■ Exercise instructions:
A – In the article about a programmer's fry-cook job, what two projects did Mark Mossberg contribute to during his year off?
B – Transcribe the part of the fry-cook article that opens with the words containing "Soon he’d learned" and closes with "and clam strips.".
C – Pick up the article about the programmer's fry-cook job right after its last sentence and keep writing.

■ Extract:
Content starts

Culture

What a Systems Programmer Learned from Working at a Fast-Food Restaurant

26 Dec 2020 6:00am, by
By LukeB20161933 - Own work, CC BY-SA 4.0, httpscommons.wikimedia.orgwindex.phpcurid=48724045

It’s that time of year when we look back and take stock of ourselves, our industry, and of all those moments in the year passing by. And programmer Mark Mossberg has a wonderful tale to tell

“I used to work in the infosec industry, where I worked on emulators, operating systems, and compilers, reverse engineered binaries, and wrote exploits,” Mossberg explains on his blog. But this year he’d decided to take some time off, spending the year contributing to the Linux kernel and the LLDB debugger (and also recording some music.) And the last few months also included a part-time job as a short-order cook at a local restaurant. He’d always wondered what it would be like, and this year off provided the perfect opportunity to find out.

He’d titled a post about the experience “Double fetches, scheduling algorithms, and onion rings,” and Mossberg seemed to welcome this chance to stretch his skills in a different direction, gamely tackling whatever new and unforeseen challenges arose along the way.

Soon he’d learned that he wasn’t the only IT worker with some fond affection for the lessons learned from working in the fast-food industry…

Operating Systems

“I’m delighted to present this overanalysis of life as a fry cook, from a programmer’s point of view,” Mossberg wrote. The job had also required working the milkshake machine and the cash register, but most of his time involved the deep fryer, where he prepared everything from French Fries, onion rings, and curly fries to bacon, chicken patties, and the fish fillets and clam strips.

Mossberg soon discovered what fry cooks have in common with an operating system: they’re in charge of scheduling. “Operating systems schedule threads to run on a limited number of cores; fry cooks schedule food to be fried in a limited number of fryers.”

Just keeping track of incoming “requests” presented a challenge. Orders could be different sizes — and would also require different containers if they were to-go orders. But thinking adroitly, Mossberg soon discovered he could capture all that information — along with the order itself — just by grabbing the appropriately-sized container that uniquely corresponded to it.

Content ends

■ Stored data:

Content starts

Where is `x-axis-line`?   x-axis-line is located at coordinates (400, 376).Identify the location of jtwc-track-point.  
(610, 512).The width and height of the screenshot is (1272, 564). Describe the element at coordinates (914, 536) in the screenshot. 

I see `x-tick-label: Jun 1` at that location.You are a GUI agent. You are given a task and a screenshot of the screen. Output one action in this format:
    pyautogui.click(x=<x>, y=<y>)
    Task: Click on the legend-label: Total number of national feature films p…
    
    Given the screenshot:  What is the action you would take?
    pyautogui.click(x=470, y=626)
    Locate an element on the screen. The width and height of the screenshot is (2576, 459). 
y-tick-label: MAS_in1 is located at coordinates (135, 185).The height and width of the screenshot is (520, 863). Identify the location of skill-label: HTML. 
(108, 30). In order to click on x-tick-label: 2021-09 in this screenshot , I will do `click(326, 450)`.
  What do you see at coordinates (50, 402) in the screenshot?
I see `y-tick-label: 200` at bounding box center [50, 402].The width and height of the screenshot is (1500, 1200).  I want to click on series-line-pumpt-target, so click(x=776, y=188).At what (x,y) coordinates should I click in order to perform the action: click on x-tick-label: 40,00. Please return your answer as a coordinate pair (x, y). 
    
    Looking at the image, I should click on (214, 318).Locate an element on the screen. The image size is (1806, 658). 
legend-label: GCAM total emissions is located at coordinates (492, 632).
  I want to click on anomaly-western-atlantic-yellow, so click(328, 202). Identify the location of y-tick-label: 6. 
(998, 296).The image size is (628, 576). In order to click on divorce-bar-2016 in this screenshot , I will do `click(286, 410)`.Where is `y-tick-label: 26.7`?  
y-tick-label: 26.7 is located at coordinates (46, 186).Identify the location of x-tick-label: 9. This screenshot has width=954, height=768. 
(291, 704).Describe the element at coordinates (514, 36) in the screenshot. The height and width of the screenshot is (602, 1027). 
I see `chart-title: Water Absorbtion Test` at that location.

Content ends

■ Per-task answers:
A – The Linux kernel and the LLDB debugger.

B –
Soon he’d learned that he wasn’t the only IT worker with some fond affection for the lessons learned from working in the fast-food industry…

Operating Systems

“I’m delighted to present this overanalysis of life as a fry cook, from a programmer’s point of view,” Mossberg wrote. The job had also required working the milkshake machine and the cash register, but most of his time involved the deep fryer, where he prepared everything from French Fries, onion rings, and curly fries to bacon, chicken patties, and the fish fillets and clam strips.

C –
In fact, Mossberg ultimately discovered that the restaurant staff never wrote down their orders. And yes, this sometimes meant asking again — especially when settling the bill. But it turns out their customers didn’t mind, problems were rare, and basic common sense prevailed so that “we can loosely detect when something seems off with an order.” Whereas passing around the single written copy of an order presented its own challenges, including stale information, greasy fingers, and even the issue of accessing this “documentation” in a cramped workspace during the lunchtime rush.

But the final concern was something anyone in IT can relate to: “A major transition to a new system would have generated more confusion than it’s worth.”

This led Mossberg to his first lesson. “Human systems, at first glance, can appear broken, but due to subtle human factors, they might actually work just fine.” Mossberg explained his thought in a tweet summarizing his key takeaways from the experience.

  • “The real world has subtle complexity that prevents human systems from being evaluated like computer systems.
  • “There’s a surprising amount of nuance & complexity behind ‘low skilled’ work like a deep-fry cook.”

Switching Contexts

But there was another lesson to be learned. From 11 a.m. until 4 p.m., Mossberg dutifully handled his shift — and discovered it still managed to dominate his entire day. “There wasn’t much time for project work in the morning and by the time I got home, physical exhaustion made it difficult to context switch into programming, blogging, or making music.” And even his off-day between shifts still suffered from the additional challenge of context switching. “There wasn’t enough time to shift back into deep work. So 10 hours of work translated in practice to three less days per week for project work.”

On the plus side: Fridays felt great. Whereas before most weeks had been a seven-day blur with “little distinction between weekend and weekday… Since it all mushes together, Mondays hurt less but Fridays bring less relief.” There was another lesson to be learned there as well: “a small amount of external pressure can make you appreciate your free time more, and use it better.”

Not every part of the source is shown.